Usually accompanying the proxy statements is any other pertinent information that the company needs to send out such as the annual report, an annual review, and letter(s) to the shareholders from management. Basically, proxy statements are items sent to the shareholders to try and keep the shareholder in the loop. Obviously as an investor the shareholders themselves should be actively engaged in the decisions of the company, but if for some reason an investor cannot keep up with news related to the company, then the proxy statements act as a summary for what their company has done (this is not my recommended approach). It is easy to understand how an investor could gain a significant amount of knowledge about the company just by looking at the proxy statements.

A proxy statement is usually issued with instructions for what must be done, as well as forms about the company and other key statistics. Included with the proxy statement will be all of the forms and information relating to voting procedure for the upcoming meeting. A list of all nominations for the positions of the board will be included, and usually it will contain backgrounds of each nominee so that the voters can more clearly understand who they are voting for and how those members can contribute. The compensation information for the board is often included so that the shareholders can be sure that they know what the directors and management are being paid. Also included in the proxy, is the audit committee information which informs shareholders of the payments to the auditors to keep the company compliant.

The combined information is very useful when it actually comes to electing the board members. Is the CEO trying to put competent and knowledgeable individuals in place to act as a check against unethical practices? Or, are the board members just trying to collect a paycheck while ultimately being “yes-men” in suits?

So where does that leave you as the investor? You are the owner and management is supposed to represent you. It is a right but it is also an obligation to evaluate your talent (or lack thereof) and make sure that you are doing your job of managing all of the other managers. You obviously do not have to know them all by name, see them in action, or understand everything about them, but you better at least know if they are doing the job that you hired them to do. Are they bringing in the best talent, projects, technology, and etc.? Or, did you bring in a CEO who hired a few of his college buddies?

Entries provided.
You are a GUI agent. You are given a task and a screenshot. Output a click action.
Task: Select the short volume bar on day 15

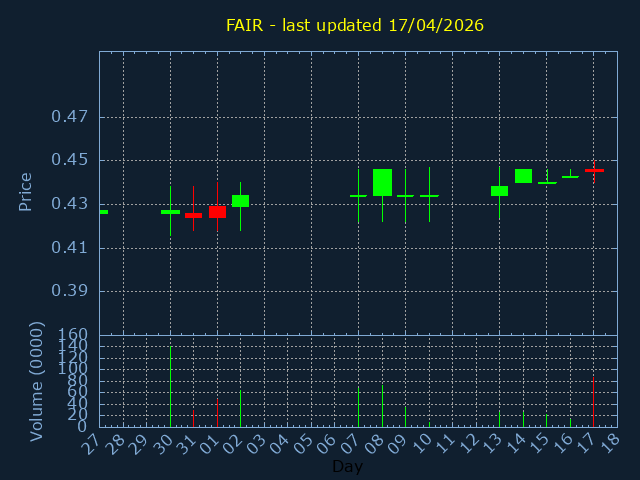click(x=546, y=420)
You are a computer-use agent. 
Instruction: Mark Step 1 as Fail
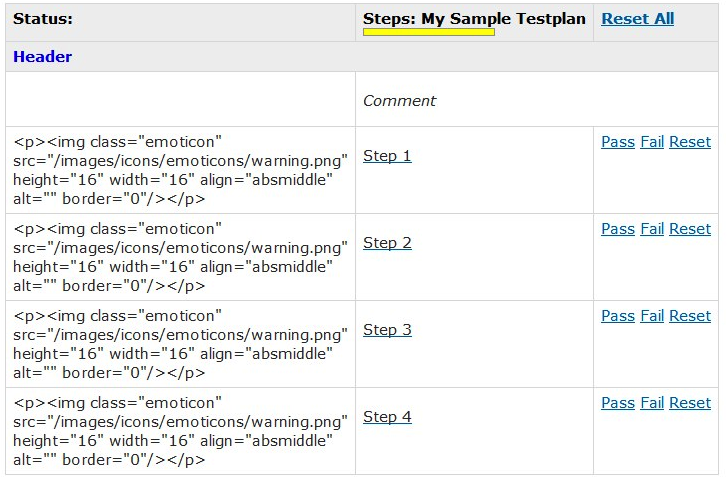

The tasks.
(A) From the proxy statement text, could you extract the part that opens with the words containing "Usually accompanying the" and closes with "the proxy statements."?
(B) According to the proxy statement text, which documents usually accompany proxy statements?

Final answers.
(A)
Usually accompanying the proxy statements is any other pertinent information that the company needs to send out such as the annual report, an annual review, and letter(s) to the shareholders from management. Basically, proxy statements are items sent to the shareholders to try and keep the shareholder in the loop. Obviously as an investor the shareholders themselves should be actively engaged in the decisions of the company, but if for some reason an investor cannot keep up with news related to the company, then the proxy statements act as a summary for what their company has done (this is not my recommended approach). It is easy to understand how an investor could gain a significant amount of knowledge about the company just by looking at the proxy statements.

(B)
- The annual report
- An annual review
- Letter(s) to the shareholders from management